Center Point CDP, Arkansas – Racial and ethnic composition Note: the US Census treats Hispanic/Latino as an ethnic category. This table excludes Latinos from the racial categories and assigns them to a separate category. Hispanics/Latinos may be of any race.
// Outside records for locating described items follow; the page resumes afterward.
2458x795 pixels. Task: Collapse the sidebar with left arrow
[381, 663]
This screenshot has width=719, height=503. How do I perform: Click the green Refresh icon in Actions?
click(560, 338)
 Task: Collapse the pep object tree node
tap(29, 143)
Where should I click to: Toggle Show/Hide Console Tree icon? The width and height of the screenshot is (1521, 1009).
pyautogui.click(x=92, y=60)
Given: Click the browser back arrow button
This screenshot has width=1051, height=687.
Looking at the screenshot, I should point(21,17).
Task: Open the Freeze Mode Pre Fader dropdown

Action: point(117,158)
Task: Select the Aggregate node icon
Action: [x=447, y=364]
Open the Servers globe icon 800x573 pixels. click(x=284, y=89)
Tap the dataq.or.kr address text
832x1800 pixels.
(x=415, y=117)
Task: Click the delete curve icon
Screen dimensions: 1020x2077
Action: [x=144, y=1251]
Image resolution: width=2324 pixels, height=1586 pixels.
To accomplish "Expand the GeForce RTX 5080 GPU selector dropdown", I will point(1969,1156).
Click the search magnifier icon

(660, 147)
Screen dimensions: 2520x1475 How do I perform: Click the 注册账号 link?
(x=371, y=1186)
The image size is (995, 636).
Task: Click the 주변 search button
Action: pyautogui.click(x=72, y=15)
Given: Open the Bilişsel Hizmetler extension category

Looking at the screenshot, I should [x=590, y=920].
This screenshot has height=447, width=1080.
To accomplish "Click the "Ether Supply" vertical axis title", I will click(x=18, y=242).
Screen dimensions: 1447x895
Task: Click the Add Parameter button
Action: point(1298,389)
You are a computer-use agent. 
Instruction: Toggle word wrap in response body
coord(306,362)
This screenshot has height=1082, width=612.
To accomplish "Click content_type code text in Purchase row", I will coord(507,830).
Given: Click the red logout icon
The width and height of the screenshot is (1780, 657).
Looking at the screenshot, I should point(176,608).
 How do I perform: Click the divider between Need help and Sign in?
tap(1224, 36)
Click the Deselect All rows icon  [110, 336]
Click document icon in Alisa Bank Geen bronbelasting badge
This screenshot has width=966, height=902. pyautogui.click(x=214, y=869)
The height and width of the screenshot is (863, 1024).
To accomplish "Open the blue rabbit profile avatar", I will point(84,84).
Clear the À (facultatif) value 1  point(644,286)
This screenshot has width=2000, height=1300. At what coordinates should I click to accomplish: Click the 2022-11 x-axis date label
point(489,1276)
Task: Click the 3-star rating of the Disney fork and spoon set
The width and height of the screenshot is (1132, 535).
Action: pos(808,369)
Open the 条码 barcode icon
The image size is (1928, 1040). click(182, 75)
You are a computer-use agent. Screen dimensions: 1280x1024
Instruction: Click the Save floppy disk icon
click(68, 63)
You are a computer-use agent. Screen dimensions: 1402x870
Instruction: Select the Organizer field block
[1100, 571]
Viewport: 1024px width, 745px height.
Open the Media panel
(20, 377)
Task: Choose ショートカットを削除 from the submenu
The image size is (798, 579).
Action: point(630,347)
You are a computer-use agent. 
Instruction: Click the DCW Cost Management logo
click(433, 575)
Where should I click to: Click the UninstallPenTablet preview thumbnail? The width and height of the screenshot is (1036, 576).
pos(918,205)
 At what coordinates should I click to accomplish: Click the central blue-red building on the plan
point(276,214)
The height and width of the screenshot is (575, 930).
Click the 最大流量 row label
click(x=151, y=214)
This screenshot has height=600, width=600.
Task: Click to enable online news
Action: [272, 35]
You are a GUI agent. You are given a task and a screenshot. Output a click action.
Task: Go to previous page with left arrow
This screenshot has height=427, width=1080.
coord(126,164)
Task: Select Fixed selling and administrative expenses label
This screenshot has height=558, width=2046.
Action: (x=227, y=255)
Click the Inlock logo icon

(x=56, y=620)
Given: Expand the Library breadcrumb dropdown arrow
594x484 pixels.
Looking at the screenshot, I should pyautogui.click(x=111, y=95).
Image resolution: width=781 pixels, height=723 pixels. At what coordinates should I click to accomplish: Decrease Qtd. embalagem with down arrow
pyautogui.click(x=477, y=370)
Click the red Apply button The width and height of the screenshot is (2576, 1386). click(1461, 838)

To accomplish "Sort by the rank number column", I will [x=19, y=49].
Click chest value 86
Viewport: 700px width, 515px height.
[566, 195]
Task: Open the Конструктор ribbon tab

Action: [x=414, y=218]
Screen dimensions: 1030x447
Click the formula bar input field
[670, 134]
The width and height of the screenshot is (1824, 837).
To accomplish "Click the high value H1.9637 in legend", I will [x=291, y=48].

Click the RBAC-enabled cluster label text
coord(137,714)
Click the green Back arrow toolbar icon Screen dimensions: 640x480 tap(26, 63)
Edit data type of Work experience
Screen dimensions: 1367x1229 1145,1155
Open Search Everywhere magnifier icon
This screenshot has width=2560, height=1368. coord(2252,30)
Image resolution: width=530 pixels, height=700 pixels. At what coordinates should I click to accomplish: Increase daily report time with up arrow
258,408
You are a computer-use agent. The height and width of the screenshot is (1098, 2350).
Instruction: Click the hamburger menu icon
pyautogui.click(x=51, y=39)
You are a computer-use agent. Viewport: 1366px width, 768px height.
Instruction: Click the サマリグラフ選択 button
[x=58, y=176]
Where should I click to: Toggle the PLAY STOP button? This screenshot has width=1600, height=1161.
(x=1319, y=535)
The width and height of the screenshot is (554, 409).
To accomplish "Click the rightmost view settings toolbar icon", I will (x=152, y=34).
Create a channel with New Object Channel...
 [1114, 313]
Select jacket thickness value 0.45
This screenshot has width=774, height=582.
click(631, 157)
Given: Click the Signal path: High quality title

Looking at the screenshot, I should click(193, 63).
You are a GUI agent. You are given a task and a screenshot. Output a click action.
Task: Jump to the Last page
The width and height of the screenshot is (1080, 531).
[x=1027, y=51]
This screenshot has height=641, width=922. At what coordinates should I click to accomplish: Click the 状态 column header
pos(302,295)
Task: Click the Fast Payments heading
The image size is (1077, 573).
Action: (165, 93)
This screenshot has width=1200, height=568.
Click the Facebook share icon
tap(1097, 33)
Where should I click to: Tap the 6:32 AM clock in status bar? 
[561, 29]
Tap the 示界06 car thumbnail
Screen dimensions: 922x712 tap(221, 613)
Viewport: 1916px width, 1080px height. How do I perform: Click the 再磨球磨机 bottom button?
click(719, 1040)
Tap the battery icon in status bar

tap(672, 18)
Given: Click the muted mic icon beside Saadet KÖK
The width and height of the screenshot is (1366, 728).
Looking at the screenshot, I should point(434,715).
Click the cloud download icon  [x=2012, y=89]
| Race / Ethnicity (NH = Non-Hispanic) | Pop 2020 | % 2020 |
|---|---|---|
| White alone (NH) | 141 | 78.77% |
| Black or African American alone (NH) | 14 | 7.82% |
| Native American or Alaska Native alone (NH) | 3 | 1.68% |
| Asian alone (NH) | 0 | 0.00% |
| Pacific Islander alone (NH) | 0 | 0.00% |
| Some Other Race alone (NH) | 1 | 0.56% |
| Mixed Race or Multi-Racial (NH) | 10 | 5.59% |
| Hispanic or Latino (any race) | 10 | 5.59% |
| Total | 179 | 100.00% |

==Notable people==
- Carl Boles, outfielder for the San Francisco Giants, was born in Center Point.
- Eurith D. Rivers, the 68th governor of Georgia, was born in Center Point.
- Dorothy Shaver, born in Center Point in 1893, was the first woman in the United States to head a multimillion-dollar company, Lord & Taylor.
- Robert G. Shaver, lawyer, colonel in Confederate States Army, and Ku Klux Klan leader.